Priority date finally arrives
After a full hearing, the judge denied all forms of relief. We appealed the decision to the Board of Immigration Appeals, keeping the case alive for as long as possible. Finally, in the summer of 2010, while the appeal was still pending, the visa category opened and we immediately filed a motion to remand the case back to the immigration judge to allow the client to apply for his Green Card through his sister. The motion was granted. Shortly thereafter the priority date retrogressed so the case had to be continued.

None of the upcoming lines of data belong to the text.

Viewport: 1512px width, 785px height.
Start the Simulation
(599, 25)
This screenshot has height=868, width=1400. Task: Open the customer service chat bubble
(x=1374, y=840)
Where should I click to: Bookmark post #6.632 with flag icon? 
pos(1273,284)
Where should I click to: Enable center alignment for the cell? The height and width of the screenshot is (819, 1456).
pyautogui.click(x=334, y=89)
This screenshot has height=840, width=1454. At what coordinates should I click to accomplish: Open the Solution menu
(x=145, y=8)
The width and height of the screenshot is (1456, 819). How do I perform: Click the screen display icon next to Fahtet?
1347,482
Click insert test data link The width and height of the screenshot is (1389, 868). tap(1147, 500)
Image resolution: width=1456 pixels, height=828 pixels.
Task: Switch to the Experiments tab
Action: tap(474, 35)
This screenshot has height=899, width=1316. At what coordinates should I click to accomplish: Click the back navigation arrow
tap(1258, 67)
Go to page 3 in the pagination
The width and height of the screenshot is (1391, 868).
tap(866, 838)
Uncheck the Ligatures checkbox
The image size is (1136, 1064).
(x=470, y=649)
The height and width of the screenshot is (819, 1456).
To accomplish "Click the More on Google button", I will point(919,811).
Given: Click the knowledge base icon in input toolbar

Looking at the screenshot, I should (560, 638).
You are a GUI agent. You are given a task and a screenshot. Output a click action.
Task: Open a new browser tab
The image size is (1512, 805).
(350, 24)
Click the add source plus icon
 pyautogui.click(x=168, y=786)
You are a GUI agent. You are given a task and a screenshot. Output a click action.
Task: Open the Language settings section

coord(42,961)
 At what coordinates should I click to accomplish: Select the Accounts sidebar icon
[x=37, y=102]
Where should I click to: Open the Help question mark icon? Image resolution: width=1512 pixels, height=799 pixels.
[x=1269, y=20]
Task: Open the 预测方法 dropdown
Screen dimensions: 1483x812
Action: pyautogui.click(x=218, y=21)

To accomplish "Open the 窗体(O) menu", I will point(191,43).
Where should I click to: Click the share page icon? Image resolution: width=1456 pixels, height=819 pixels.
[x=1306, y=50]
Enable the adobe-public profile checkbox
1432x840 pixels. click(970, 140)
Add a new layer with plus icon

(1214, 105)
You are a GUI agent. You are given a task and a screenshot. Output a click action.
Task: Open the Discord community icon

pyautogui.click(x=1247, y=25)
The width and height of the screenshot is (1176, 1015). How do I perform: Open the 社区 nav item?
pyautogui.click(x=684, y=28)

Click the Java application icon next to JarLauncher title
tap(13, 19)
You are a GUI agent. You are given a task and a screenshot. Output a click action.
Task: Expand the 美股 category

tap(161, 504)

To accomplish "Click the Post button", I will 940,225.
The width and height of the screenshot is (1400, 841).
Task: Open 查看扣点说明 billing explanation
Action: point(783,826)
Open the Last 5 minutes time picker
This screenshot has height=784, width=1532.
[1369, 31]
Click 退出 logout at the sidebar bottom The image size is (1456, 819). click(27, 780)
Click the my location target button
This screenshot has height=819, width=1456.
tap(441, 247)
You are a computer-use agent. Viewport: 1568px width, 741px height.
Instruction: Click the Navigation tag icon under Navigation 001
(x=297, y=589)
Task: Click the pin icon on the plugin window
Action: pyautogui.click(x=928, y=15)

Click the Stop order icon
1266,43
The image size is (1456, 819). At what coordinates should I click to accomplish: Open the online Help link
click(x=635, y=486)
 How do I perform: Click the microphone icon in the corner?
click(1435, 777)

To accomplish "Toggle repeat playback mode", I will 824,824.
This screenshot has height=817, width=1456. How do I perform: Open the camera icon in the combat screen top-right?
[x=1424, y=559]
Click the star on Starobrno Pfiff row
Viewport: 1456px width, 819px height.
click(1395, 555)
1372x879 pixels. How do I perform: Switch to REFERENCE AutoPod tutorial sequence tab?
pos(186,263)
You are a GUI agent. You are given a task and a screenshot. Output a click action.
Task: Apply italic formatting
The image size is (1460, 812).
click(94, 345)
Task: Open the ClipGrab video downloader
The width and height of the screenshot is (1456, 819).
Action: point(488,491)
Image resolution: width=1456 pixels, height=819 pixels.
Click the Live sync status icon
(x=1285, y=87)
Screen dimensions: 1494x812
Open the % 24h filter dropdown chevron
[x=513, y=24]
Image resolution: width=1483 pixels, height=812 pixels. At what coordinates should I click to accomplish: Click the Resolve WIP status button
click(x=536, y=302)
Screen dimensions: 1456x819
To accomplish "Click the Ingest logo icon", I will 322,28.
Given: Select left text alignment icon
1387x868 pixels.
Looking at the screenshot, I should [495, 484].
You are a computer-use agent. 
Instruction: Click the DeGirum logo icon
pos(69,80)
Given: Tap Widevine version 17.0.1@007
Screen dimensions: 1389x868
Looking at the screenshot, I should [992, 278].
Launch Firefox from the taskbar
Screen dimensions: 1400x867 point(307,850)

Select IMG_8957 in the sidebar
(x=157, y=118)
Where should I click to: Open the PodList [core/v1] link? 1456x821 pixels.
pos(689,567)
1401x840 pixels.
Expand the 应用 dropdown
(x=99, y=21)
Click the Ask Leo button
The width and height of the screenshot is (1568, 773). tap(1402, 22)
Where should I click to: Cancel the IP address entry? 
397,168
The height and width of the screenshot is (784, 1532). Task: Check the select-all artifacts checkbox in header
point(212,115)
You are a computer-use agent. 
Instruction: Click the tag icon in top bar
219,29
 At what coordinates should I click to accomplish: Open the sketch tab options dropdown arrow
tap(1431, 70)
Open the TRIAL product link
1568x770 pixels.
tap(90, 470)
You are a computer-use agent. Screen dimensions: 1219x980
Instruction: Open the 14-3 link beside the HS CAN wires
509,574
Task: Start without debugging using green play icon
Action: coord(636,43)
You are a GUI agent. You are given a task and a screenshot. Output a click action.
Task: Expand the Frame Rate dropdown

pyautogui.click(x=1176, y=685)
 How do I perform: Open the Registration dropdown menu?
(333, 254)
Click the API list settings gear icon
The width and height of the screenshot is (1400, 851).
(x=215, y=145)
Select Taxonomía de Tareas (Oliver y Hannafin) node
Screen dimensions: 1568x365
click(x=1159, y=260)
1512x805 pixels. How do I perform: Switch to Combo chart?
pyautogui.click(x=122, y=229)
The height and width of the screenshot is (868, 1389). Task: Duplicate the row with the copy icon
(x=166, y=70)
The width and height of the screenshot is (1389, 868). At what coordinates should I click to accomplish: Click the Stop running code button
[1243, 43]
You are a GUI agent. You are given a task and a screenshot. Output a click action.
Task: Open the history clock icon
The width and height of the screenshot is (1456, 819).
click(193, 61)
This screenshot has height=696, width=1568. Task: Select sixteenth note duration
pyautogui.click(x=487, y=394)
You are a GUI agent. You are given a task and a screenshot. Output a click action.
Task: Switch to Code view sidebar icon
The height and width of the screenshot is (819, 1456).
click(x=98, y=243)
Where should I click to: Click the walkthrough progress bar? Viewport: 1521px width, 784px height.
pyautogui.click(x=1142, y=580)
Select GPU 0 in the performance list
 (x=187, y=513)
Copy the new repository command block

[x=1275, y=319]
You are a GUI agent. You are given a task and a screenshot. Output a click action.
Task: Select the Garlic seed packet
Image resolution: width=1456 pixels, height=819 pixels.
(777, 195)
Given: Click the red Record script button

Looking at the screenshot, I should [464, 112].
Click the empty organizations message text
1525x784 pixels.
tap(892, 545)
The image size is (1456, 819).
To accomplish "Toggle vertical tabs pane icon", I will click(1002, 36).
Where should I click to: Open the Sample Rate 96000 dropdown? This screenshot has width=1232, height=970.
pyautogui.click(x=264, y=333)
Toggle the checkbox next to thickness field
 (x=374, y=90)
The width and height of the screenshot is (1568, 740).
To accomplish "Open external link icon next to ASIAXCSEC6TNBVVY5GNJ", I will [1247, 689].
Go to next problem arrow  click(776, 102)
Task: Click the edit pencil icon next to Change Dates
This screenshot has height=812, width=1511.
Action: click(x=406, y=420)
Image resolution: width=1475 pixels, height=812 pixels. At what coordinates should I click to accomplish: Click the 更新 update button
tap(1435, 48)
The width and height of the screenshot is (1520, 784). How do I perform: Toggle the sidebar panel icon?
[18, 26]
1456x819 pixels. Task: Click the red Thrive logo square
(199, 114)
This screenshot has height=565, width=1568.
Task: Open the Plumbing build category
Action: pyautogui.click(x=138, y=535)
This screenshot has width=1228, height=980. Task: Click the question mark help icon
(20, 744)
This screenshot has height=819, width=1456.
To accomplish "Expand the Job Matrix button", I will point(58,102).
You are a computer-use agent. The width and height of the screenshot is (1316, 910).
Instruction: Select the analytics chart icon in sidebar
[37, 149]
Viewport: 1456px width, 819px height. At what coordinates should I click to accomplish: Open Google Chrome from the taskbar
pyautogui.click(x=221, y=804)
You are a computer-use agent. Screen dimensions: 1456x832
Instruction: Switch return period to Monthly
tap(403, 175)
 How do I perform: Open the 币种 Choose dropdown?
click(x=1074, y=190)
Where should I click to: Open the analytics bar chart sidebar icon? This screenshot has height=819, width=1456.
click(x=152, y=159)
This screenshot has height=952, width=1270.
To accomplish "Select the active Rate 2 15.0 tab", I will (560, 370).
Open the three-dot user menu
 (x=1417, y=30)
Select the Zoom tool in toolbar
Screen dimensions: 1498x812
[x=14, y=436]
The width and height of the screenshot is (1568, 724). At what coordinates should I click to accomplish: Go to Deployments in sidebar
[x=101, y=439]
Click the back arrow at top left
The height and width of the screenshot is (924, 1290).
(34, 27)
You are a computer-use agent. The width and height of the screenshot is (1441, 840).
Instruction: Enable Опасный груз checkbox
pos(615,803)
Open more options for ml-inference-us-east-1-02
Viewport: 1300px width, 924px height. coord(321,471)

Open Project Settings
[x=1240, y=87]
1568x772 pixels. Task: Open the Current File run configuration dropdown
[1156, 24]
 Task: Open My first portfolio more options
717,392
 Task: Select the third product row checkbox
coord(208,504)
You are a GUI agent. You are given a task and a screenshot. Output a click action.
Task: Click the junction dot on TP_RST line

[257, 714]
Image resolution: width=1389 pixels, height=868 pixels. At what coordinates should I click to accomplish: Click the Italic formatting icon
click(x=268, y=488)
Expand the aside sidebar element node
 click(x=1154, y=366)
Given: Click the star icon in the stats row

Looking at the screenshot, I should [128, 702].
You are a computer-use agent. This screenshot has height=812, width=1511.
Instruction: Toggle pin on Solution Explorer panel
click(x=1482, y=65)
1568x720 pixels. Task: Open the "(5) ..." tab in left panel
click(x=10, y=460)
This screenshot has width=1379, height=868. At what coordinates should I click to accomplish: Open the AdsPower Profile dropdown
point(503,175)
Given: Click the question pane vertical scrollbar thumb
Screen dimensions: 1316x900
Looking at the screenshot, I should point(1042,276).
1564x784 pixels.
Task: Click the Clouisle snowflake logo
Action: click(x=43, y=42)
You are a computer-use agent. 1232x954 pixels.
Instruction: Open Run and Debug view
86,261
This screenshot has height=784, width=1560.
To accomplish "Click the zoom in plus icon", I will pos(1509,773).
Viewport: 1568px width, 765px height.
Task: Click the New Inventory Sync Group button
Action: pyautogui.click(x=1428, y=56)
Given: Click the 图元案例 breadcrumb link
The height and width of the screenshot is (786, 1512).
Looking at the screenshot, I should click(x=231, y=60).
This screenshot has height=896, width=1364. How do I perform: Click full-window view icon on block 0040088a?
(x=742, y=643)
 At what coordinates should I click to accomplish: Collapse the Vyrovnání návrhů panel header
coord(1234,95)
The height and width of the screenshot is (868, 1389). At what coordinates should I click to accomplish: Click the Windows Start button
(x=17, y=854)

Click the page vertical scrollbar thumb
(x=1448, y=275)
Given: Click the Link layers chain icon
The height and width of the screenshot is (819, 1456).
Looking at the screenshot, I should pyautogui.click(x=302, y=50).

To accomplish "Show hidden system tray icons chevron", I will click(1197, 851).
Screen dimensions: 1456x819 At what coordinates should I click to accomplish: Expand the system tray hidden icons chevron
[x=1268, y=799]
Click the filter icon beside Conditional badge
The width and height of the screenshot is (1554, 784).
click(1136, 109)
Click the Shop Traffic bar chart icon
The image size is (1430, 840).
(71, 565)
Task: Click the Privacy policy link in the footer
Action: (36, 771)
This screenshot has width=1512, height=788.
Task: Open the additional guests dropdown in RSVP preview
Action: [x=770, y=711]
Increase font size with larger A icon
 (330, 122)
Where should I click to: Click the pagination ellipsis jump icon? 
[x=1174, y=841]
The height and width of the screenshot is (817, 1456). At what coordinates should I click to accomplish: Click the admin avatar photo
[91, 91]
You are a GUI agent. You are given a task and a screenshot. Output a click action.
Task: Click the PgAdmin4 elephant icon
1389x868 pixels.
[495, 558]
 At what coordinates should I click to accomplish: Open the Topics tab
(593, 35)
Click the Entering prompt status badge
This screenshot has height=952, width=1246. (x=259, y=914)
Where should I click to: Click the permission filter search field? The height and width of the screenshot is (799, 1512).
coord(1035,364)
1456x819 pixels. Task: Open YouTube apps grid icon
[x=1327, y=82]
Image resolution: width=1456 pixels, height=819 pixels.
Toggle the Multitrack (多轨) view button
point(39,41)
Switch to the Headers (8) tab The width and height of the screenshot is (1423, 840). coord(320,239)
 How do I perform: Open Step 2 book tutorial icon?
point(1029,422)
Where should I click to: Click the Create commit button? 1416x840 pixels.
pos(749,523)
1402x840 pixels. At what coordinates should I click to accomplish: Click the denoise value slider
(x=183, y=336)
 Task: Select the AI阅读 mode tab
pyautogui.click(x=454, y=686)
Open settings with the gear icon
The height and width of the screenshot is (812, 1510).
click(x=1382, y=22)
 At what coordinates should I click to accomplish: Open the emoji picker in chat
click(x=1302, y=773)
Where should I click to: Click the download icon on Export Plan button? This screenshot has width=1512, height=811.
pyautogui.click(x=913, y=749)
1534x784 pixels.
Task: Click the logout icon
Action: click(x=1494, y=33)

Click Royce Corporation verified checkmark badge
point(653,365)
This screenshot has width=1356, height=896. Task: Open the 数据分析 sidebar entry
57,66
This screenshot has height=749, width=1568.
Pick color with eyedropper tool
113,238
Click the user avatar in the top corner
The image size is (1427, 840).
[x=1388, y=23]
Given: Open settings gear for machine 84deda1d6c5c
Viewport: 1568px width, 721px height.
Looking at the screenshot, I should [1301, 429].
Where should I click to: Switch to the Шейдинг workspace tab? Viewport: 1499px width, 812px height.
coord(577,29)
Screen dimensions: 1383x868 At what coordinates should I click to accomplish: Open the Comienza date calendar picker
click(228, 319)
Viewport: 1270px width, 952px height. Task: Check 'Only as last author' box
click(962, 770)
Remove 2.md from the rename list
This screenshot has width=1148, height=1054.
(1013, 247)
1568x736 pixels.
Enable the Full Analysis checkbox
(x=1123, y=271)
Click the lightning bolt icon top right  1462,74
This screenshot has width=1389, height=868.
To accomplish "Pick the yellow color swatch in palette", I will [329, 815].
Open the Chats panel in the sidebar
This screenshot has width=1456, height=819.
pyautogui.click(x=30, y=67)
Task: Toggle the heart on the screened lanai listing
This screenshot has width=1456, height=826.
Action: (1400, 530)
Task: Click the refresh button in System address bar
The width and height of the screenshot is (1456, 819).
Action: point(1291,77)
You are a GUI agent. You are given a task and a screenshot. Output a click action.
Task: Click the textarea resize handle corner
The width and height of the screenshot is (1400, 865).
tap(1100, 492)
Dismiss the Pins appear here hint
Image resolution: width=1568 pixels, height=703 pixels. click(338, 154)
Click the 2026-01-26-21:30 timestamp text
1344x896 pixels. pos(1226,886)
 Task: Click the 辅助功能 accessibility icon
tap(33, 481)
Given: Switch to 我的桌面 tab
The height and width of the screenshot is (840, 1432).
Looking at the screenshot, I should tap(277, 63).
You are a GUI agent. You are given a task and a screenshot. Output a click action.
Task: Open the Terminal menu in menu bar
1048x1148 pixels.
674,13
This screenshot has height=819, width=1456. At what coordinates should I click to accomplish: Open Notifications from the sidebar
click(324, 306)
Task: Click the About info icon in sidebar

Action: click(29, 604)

At long last the priority date became current and the judge began the case in 2013. Emotions ran high due to the fact that our client’s brother was recently murdered in Honduras. The family was terrified for our client’s safety in Honduras. As the hearing got underway, what was thought to be a straight-forward adjustment hearing became anything but. For example, the DHS attorney questioned our client’s military record and suspected that he was involved in human rights abuses in Honduras without having any evidence to support her suspicions. She also questioned whether or not our client ever claimed to be a U.S. citizen when applying for jobs.
To eliminate any doubt
We obtained proof of our client’s service from the Air Force based in Honduras which DHS then used to verify that he was not involved in any suspicious activity. We also obtained copies of his I-9 forms from his employers proving that he did not make any false claims to U.S. citizenship in obtaining employment. After three hearings, testimony from multiple witnesses, and submitting voluminous documentary evidence in support of our client’s eligibility, the immigration judge GRANTED his application for adjustment of status to permanent resident. Our client and his family can rest easy knowing that he can continue to live safety in the U.S.